**Stated problem**:
Take the lines from the one containing "1024x522 pixels." through the one containing "pos(444,242)" and format them as a Markdown table with a Row column for the number and a Line column for the text, skipping any blank lines. Leave the pictures out of the table.

-- -- --

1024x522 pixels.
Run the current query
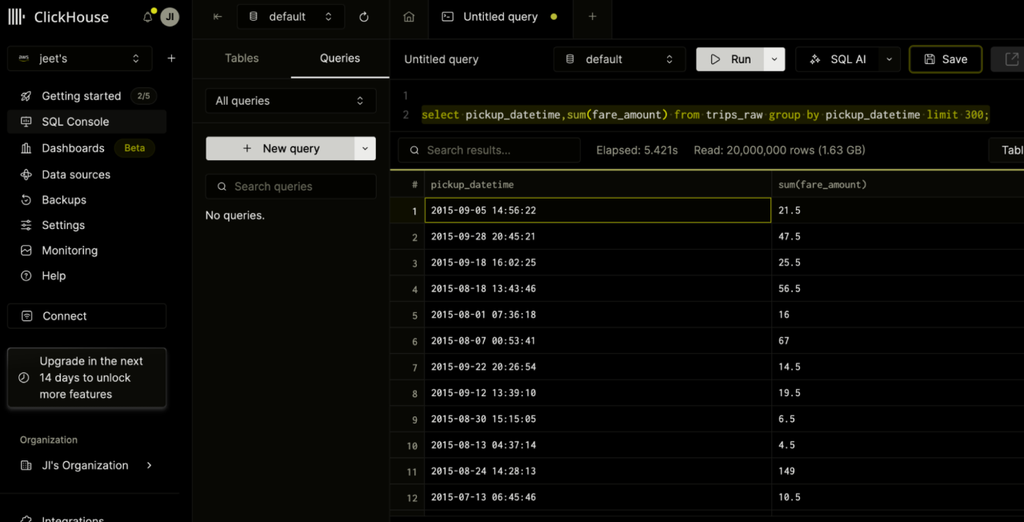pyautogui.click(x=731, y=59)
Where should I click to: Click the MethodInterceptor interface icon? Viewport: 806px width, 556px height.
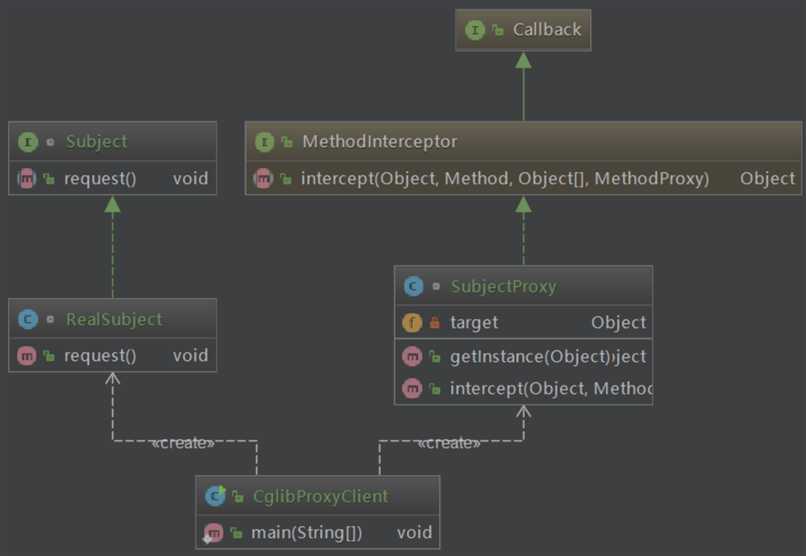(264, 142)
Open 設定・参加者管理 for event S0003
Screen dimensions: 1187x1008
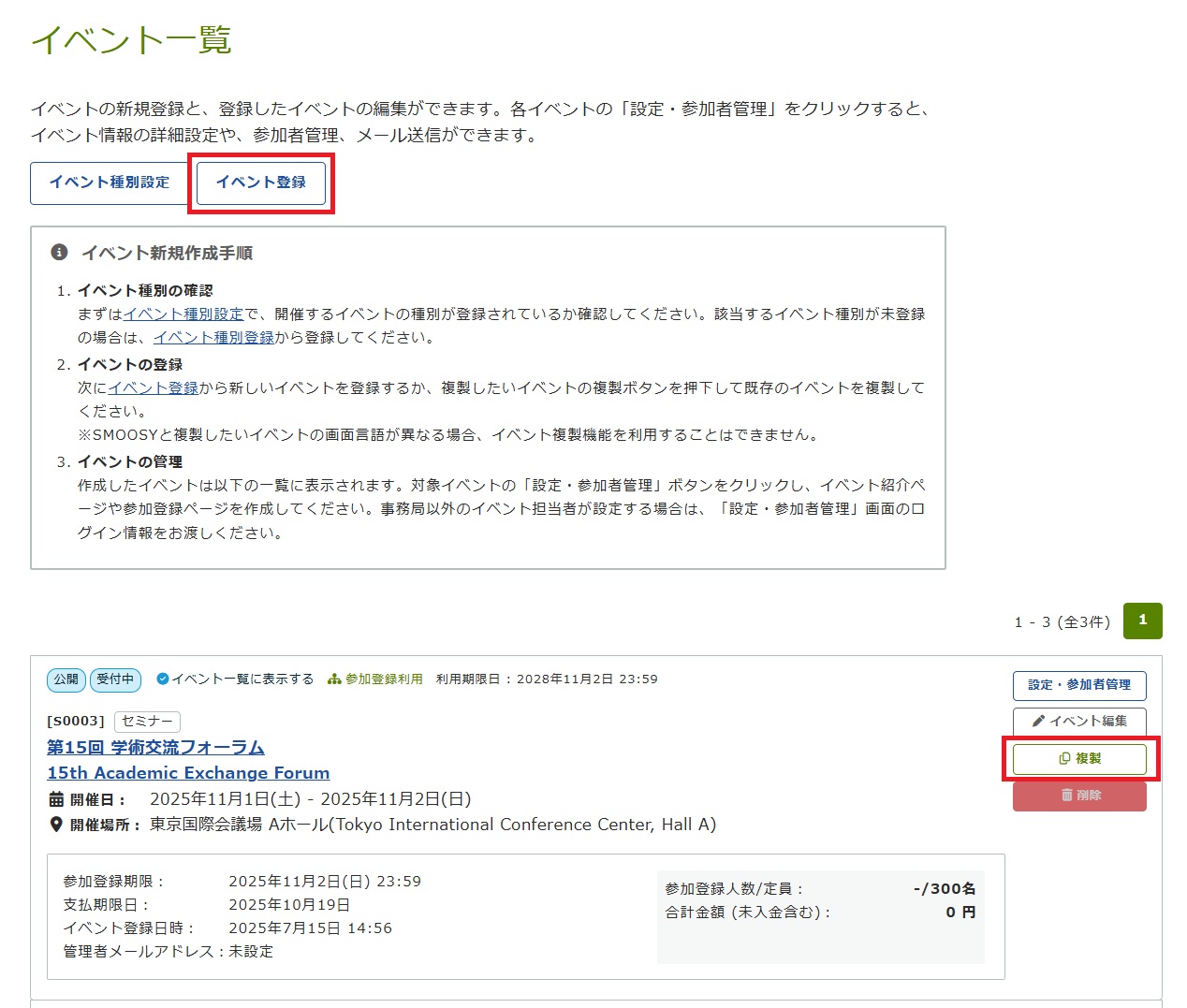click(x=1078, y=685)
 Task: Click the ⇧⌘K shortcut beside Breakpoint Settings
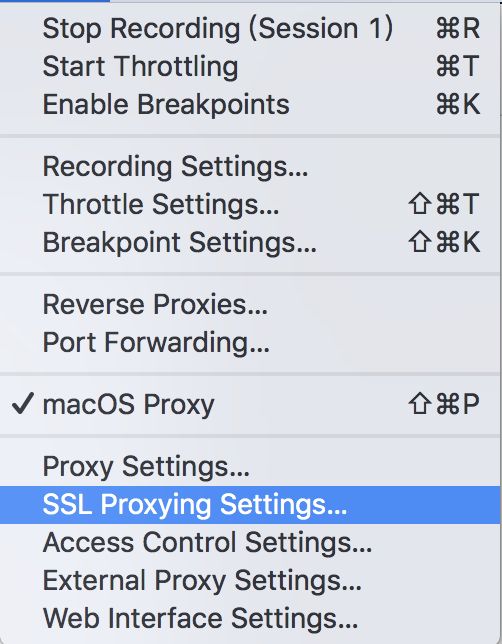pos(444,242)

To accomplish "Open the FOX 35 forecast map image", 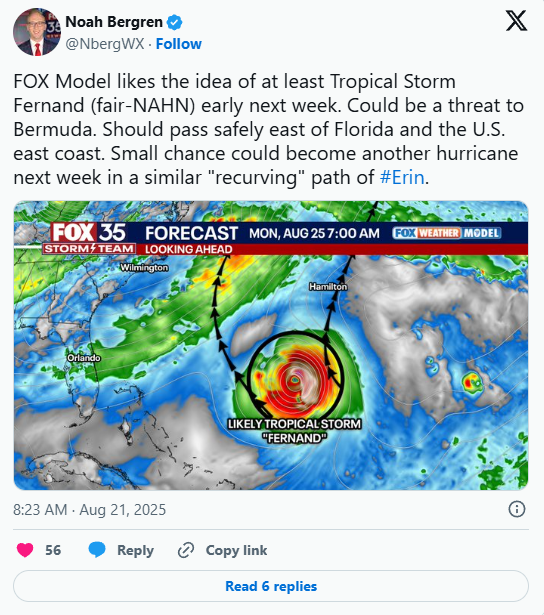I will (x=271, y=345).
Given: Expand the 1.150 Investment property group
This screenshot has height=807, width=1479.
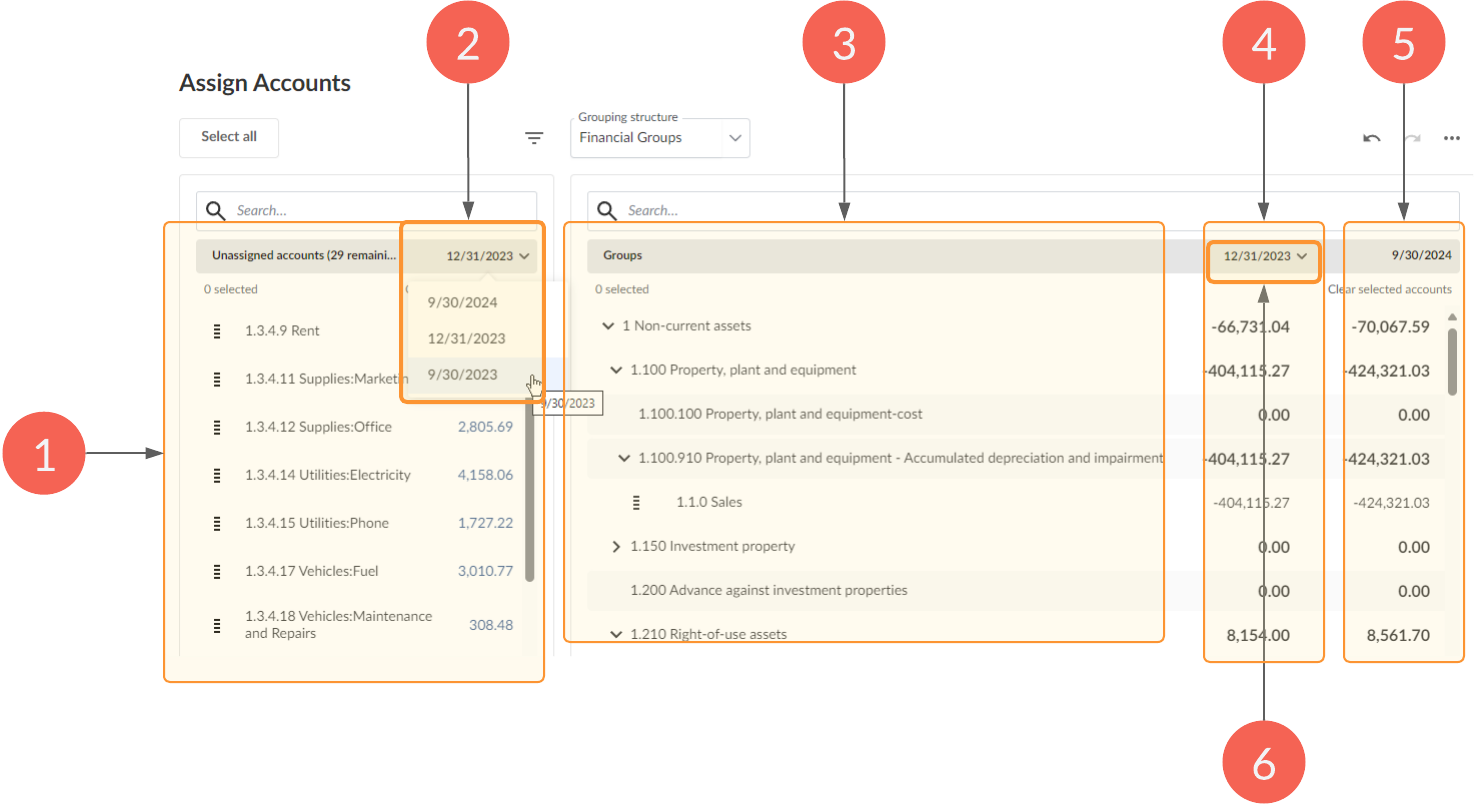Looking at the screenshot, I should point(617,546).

-- -- --

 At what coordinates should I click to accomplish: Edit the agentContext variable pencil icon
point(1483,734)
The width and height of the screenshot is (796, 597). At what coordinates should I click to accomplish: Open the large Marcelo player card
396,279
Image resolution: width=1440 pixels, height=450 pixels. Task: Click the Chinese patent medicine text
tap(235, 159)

-- -- --

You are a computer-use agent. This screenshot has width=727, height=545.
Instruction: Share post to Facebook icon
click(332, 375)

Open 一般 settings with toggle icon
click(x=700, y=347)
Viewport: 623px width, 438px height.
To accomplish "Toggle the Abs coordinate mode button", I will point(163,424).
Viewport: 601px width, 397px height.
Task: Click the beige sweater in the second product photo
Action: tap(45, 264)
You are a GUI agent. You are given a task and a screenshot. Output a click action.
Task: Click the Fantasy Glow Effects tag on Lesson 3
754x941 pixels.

-- -- --

**Problem solution**:
| Row | Line |
|---|---|
| 1 | 1024x522 pixels. |
| 2 | Run the current query |
| 3 | pyautogui.click(x=731, y=59) |
| 4 | Where should I click to: Click the MethodInterceptor interface icon? Viewport: 806px width, 556px height. |
| 5 | (264, 142) |
| 6 | Open 設定・参加者管理 for event S0003 |
| 7 | Screen dimensions: 1187x1008 |
| 8 | click(x=1078, y=685) |
| 9 |  Task: Click the ⇧⌘K shortcut beside Breakpoint Settings |
| 10 | pos(444,242) |